AGU and AAS: Working Together to Expand the Understanding of Exoplanets
AGU and AAS are the fortunate recipients of a major grant from The Kavli Foundation that brings together our communities to advance the science of exoplanets. I’m proud to be a part of these institutions, particularly at critical junctures in with exoplanetary research, since this is exactly the kind of action that needs to be taken at the institutional level to help move the science forward.
Exoplanet science ranks among those discoveries that inspire humankind to look beyond and think above the daily mundane. While the pace of this research has been progressing at a gallop – including the announcement of a real Earth 2.0 which has garnered great attention – it’s hard to say where this excitement will lead us next. All we can do is state where the research is currently and what it suggests as we look to the future.
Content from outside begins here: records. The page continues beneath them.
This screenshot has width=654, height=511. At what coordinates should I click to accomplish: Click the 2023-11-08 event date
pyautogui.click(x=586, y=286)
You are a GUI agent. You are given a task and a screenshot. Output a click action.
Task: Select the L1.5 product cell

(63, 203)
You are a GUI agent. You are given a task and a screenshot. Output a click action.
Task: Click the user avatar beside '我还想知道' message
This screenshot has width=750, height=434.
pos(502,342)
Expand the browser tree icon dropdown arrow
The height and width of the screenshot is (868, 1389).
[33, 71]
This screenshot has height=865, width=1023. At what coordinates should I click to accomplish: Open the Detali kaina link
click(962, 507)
With the great minds from many disciplines within AGU and AAS working together, from fields as diverse as astrobiology to observational engineering we’re well poised and motivated to meet this challenge. Together, we must continue expanding upon what we have already learned about exoplanets and use that knowledge to better understand the galaxy and our own family of planets.
Until recently, we have spent centuries in the Medieval structure of a single researcher owning a topic within an institution, and commanding of a pyramid of people working more or less under their leadership. This structure has brought amazing discoveries and rapid progress but it has had unforeseen costs as each. discipline has diverged others and resulted in “silos” of researchers that no longer even speak the same language and cannot understand each other’s results – for example, what is a “metal” to a planetary geologist, and what is it to an astronomer? For example, I think a lot about what makes a planet habitable: its composition, temperature, magnetic field, atmosphere and volatile compounds, the presence of liquid water, internal structure and volcanism, and all the bifurcations that make for a future conducive to life “as we know it.” This is the view of a terrestrial planetary scientist, studying in detail the activities and processes of the Earth and of our nearby rocky planets, and applying what I have learned to exoplanets. Then, the astronomy community replies to me, “But look at the panoply of examples we’ve found that lie outside your exemplars!” And then the game is on. A grant like this one from the Kavli Foundation is helping break down these walls. We need so much more of this.
To make truly interdisciplinary progress, such as is needed to understand exoplanets, teams need to be assembled around questions that no single discipline can explain on its own. We need to understand a common language. In short, we need to prepare for more interdisciplinary, unexpected futures. The exoclimes conferences have shown that bringing these communities together really makes a difference, and now, AGU and AAS can greatly multiply this effect.
So bravo to these organizations, and to all who are interested in exoplanets. We have a chance to show a better way to open a new field, a way that will give more important results faster, and ask bigger questions.